Camila fala, mas sua voz se confunde com a da própria autora, como se Almeida explicasse seu próprio ponto de vista e apontasse para características do seu programa literário.

"Os senhores romancistas não perdoam às mulheres; fazem-nas responsáveis por tudo —como se não pagássemos caro a felicidade que fruímos! Nesses livros tenho sempre medo do fim; revolto-me contra os castigos que eles infligem às nossas culpas, e desespero-me por não poder gritar-lhes: hipócritas!"

Publicado em 1901, "A Falência" integra a Coleção Folha de Clássicos da Literatura Luso-Brasileira e chega às bancas neste domingo. Júlia Lopes de Almeida foi uma escritora abolicionista e autora de inúmeros romances, contos e colaborações para a imprensa. Em 1896, ela integrou o grupo que criou a Academia Brasileira de Letras, a ABL, no Rio de Janeiro, ao lado de figuras como Machado de Assis.

Seu nome integrava a lista dos primeiros 40 imortais da instituição. Todavia, em 1897, quando a ABL se consolidou, ela não assumiu uma cadeira e ficou de fora. No seu lugar, quem assumiu o posto foi Filinto de Almeida, seu marido. A exclusão da autora foi justificada por razões importadas. A ABL seguia o modelo francês, supostamente avançado, mas que não permitia a presença de mulheres.

"A primeira mulher só entraria na ABL 80 anos depois, período em que a obra de Júlia caiu num esquecimento que nenhum critério artístico justificava", escreveu Sérgio Rodrigues, na contracapa do volume.

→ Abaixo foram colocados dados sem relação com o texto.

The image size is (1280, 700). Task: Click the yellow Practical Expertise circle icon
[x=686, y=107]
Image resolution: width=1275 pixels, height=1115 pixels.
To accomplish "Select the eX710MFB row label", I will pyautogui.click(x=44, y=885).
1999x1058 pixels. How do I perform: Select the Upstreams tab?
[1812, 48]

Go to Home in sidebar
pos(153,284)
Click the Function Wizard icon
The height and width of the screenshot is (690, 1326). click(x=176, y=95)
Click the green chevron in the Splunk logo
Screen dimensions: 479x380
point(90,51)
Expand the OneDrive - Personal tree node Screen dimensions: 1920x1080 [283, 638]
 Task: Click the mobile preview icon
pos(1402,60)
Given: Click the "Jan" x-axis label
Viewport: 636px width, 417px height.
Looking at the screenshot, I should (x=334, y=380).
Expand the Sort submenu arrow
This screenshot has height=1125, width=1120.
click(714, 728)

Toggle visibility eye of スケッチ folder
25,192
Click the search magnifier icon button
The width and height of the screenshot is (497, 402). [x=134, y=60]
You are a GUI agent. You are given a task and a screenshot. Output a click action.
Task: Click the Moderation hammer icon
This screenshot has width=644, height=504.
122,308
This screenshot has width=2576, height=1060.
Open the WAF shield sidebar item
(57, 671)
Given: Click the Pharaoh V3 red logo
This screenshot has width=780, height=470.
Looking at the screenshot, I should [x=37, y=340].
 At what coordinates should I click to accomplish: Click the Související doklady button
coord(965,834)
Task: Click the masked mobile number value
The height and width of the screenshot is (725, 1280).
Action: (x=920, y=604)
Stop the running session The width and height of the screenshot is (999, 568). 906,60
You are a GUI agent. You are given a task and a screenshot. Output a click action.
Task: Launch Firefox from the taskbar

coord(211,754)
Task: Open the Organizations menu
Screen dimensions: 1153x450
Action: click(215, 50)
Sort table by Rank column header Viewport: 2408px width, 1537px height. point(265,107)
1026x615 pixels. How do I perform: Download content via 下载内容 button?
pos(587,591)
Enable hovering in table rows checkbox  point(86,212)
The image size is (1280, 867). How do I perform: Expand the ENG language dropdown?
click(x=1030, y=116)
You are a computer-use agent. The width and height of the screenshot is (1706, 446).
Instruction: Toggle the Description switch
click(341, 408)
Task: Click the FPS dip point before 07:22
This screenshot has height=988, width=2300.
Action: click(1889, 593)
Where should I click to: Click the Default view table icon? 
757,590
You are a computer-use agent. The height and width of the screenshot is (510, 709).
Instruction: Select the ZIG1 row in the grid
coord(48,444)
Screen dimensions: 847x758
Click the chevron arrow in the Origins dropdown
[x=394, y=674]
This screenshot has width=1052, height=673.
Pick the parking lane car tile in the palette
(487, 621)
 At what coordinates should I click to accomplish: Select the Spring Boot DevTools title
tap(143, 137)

Seja sua biografia, marcada por fatos como a exclusão da ABL, seja o enredo de "A Falência", a produção da autora permanece muito atual levantando questões como o feminismo, mas não somente. Como diz o título, "A Falência" narra a bancarrota de uma próspera família, vítima tanto da ganância do patriarca, Francisco Teodoro, como de uma crise econômica no setor do café na virada para o século 20.

Se o tema era pertinente na época do lançamento do romance, quando o Brasil vivia a iminência da crise com o agravante de uma superprodução nacional do grão, atualmente ele segue pertinente. Não foram raros os casos de famílias que perderam economias nos últimos anos em esquemas de pirâmides financeiras e criptomoedas, por exemplo, além do contexto de recessão propriamente dito.

"Francisco Teodoro investe toda a sua fortuna na Bolsa de Valores e acaba perdendo tudo, ficando na miséria muito rapidamente. A decepção é muito grande, levando-o ao suicídio. Talvez um ato de egoísmo, uma vez que a sua família é que ficará na miséria e deverá lidar com a pobreza", diz Cristina Löff Knapp, professora de letras da Universidade de Caxias do Sul, no Rio Grande do Sul, e uma das organizadoras da obra "Interpretações e Reverberações em Júlia Lopes de Almeida", da Educs.

"Temos diversos casos de pessoas que do dia para a noite veem seus investimentos não darem certo e perdem toda a sua fortuna."

Depois da falência, a viúva Camila precisará assumir o papel de chefe da família, outro tema contemporâneo. Ela assumirá a educação das filhas pequenas, que chegaram a ser entregues a uma família abastada para que fossem cuidadas.

"Isso foi uma das grandes questões defendidas por Almeida", diz Knapp. "O trabalho e a educação para a mulher em um período no qual se privilegiava apenas a educação da mulher para o cuidado dos filhos."